Dr. Huffstodt nodded, circling something on the paper that was attached to her clipboard. "Have you considered my offer to join group therapy sessions?"
JJ's mouth had gone dry and her muscles had tightened. She felt rather panicky, judging by the beating of her heart and the fact that her breathing had sped up. She had considered the offer, and she had concluded that it would do no wrong to just try. If it ended up being a terrible mistake, she could always change her mind. So she said: "I did. And the answer is yes." Even if her voice had sounded a bit shaky, she had muttered the words, and she sighed in relief. She did not even understand why, because the real fight had only just started.

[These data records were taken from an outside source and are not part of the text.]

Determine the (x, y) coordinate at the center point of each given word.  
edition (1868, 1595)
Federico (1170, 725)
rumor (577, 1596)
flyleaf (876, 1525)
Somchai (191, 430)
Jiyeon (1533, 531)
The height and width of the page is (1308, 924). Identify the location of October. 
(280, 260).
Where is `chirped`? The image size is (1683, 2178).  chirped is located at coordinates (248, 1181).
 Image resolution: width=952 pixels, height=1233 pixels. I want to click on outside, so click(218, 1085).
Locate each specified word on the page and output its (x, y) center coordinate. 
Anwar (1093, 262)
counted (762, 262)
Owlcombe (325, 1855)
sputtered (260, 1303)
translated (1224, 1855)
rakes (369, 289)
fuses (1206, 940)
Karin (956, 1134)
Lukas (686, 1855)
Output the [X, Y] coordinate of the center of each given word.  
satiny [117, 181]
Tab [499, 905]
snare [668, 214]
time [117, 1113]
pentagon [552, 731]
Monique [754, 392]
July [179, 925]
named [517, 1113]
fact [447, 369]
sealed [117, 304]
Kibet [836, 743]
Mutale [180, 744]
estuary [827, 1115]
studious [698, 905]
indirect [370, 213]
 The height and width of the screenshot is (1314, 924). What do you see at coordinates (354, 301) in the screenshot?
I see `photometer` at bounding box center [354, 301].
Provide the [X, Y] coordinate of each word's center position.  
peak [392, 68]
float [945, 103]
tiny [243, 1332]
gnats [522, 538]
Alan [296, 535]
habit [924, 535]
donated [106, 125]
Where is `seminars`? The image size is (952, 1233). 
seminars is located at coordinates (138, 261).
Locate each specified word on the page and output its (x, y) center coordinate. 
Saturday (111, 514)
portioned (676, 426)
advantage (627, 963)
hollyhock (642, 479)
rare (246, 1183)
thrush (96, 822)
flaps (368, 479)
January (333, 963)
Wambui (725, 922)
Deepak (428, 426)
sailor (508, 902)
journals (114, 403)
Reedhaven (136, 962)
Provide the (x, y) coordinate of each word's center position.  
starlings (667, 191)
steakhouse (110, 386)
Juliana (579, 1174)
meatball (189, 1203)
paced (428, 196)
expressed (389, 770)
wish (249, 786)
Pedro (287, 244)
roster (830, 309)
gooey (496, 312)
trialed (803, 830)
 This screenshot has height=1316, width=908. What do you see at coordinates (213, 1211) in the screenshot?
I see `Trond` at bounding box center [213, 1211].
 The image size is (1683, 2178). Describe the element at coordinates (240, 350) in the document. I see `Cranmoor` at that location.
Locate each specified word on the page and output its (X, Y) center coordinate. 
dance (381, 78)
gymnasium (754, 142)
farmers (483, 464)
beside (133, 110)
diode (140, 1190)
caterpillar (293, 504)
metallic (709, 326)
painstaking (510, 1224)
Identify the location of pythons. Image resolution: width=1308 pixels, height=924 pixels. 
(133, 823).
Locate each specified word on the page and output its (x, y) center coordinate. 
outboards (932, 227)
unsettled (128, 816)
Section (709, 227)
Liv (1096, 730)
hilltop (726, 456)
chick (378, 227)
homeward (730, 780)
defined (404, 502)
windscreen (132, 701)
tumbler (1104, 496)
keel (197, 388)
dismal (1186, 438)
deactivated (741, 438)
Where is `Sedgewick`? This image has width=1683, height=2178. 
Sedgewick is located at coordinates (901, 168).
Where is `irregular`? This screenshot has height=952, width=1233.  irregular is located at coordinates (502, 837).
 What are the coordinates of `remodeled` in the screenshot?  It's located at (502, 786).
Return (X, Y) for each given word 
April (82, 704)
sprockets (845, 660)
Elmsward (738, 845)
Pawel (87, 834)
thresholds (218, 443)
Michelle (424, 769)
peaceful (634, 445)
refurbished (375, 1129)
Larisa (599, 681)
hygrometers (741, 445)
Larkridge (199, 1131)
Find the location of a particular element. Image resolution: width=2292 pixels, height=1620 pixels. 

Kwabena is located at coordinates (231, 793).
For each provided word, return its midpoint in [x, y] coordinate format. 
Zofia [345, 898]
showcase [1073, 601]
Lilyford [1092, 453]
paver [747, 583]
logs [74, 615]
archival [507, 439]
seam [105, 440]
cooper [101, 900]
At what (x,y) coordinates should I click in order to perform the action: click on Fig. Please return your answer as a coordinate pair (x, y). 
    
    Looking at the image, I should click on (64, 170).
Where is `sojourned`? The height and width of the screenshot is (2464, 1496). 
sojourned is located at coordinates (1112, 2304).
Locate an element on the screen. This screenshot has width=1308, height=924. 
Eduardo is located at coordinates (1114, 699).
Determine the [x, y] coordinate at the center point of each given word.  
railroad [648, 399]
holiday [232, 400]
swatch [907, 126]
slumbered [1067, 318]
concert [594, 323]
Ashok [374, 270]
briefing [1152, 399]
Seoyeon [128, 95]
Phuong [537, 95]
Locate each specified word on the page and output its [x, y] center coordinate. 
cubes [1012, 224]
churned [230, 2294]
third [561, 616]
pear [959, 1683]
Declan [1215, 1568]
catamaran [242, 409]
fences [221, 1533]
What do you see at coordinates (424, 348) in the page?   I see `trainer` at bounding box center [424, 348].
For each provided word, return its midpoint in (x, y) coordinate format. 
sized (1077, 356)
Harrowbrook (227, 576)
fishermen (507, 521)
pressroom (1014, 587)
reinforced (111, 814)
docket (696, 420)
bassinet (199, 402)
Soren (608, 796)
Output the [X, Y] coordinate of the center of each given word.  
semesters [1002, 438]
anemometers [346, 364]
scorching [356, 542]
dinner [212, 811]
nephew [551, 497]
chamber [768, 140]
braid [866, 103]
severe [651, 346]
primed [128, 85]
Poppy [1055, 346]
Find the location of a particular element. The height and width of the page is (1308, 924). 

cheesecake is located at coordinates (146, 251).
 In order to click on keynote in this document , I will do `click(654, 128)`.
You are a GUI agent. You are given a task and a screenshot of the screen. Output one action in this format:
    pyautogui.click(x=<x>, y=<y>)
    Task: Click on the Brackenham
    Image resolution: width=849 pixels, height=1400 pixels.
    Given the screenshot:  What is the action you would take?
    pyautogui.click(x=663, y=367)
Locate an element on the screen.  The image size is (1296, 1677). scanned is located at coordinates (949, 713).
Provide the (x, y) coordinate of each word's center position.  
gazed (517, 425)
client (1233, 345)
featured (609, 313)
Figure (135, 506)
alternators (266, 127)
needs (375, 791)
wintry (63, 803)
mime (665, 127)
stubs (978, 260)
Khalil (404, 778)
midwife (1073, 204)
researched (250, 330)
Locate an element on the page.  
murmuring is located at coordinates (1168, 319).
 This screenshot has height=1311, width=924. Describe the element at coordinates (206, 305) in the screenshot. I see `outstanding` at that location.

"You're allowed to be frightened." The psychologist said softly, an amount of sympathy in her voice that was great enough to comfort JJ's worried mind. "Every normal human being would be. We're scared of changes. It's easy to advise others, but when it comes to ourselves, we have a harder time following up on them."
"It's ironic, because the work I do involves a lot of psychology. Plus, I communicate for a living. And still.." JJ voiced what had been haunting her for a while. It was as if she were teaching people to master the climbing wall, but when she was facing a mountain herself, she had no idea how to climb it. She knew that, in order to get somewhere with these sessions, she had to let go of the feeling that it was so illogical and did not make sense at all.
"I've had brain surgeons, psychologists, FBI agents, advisers, and several other kinds of professions that involve human psychology on this couch. Sometimes the doctor needs healing." And with that she effectively swept the internal debate JJ was having with herself off the table. "That's it for today. You can make another appointment and sign up for group therapy at my assistant's desk outside."
She got onto her feet, JJ mirroring her actions. She walked with her to the door, shaking her hand before letting her out. "Have a good week, Jennifer." She said as she pressed her hand against JJ's, their eyes meeting shortly.
"Thank you." The blonde responded. "I'll see you next week."
The dark-haired woman was sitting in her car, eyeing the building a blonde woman she was following had entered an ample hour before. When the woman left the building, she ducked down, trying to remain unseen. The last days had been stressful to the dark-haired woman, leaving her clueless as to how she were to resume her mission. But her little stake-out had given her hope again. She had finally concocted a legitimate plan.